An EPA spokesman said in an interview that the agency sent a team to the refinery as soon as the accident was reported on the afternoon of Mar. 23, and immediately began air monitoring to look for volatile organic compounds like sulphur dioxide, hydrogen sulphide and benzene – chemicals typically associated with refineries or petrochemical factories.

“We began air monitoring within a radius of three to four miles from the factory to see if we could detect chemicals in the ambient air that pose a threat to human health,” said David Bary of the EPA’s Region Six office. “We did not find any of these chemicals.”

The fire extinguished itself quickly and the team returned the next morning.

“We came in closer and downwind to determine if there were hazardous constituents,” Bary told IPS. “On Saturday, we began to detect small amounts of benzene that had apparently leaked from a 125,000-gallon storage tank damaged in the explosion.”

“The levels made it hazardous in the immediate area of the accident, but nothing we found off the site caused concern.”

The EPA team demobilised on Mar. 27, and has been replaced by investigators from the U.S. Chemical Safety and Hazard Investigation Board and the Occupational Safety and Health Administration.

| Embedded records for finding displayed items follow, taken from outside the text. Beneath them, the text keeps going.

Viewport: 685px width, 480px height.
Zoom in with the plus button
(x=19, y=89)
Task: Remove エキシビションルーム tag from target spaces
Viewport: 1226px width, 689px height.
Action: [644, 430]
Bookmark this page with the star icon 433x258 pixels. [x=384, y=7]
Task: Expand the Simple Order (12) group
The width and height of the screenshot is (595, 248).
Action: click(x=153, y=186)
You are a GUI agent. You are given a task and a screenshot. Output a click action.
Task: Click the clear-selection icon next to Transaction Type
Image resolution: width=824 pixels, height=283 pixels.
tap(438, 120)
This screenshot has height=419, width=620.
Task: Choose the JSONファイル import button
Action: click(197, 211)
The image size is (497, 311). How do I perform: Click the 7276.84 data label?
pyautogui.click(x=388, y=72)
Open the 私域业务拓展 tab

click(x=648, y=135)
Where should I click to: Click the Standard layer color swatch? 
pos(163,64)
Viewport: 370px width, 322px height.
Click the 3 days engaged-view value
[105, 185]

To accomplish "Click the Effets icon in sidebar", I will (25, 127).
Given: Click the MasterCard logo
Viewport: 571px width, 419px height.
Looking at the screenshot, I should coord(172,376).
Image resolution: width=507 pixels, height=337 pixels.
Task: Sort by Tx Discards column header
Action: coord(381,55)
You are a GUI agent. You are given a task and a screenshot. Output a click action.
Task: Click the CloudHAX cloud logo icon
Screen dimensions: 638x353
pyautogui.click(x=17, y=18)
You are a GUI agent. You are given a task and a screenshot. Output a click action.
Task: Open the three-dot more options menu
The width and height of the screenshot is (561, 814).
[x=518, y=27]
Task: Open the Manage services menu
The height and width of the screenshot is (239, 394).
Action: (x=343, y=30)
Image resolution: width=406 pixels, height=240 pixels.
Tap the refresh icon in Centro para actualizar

Last week’s explosion may have been the worst accident at the plant, but it was hardly the first. Over the last six years, the Texas City facility reported over 100 incidents to the National Response Centre, which tracks unverified initial reports of spills, releases and other accidents ranging from minor to serious.

Asked about the refinery’s safety record, Bary said that BP Amoco had entered into a settlement with the Justice Department for violations of the Clean Air Act at eight of its U.S. facilities in 2001 – including the Texas City refinery.

The deal gave the company leeway to “take the necessary steps to meet the terms of the consent decree”, he said.

These included cutting nitrogen oxide and sulphur dioxide emissions by 49,000 tonnes annually by 2004, and by an additional 6,000 tonnes by 2008, improving leak detection and repair practices and improving safety for workers and local communities. BP Amoco also agreed to pay a 10-million-dollar fine.

Bary declined to comment on the adequacy of EPA oversight of the chemical industry as a whole. A programme called the National Refinery Initiative does exist to address hazardous chemical leaks, but industry reformers complain that it is voluntary and lacks teeth.

While BP Amoco did not return phone calls for comment, the company issued a statement saying that criticism of its record is “misleading” and that many of the accidental chemical releases “occurred because pressure safety valves installed to ensure the safety of workers in our facilities worked as intended.”

It said such releases to the environment have declined by a third in the last two years.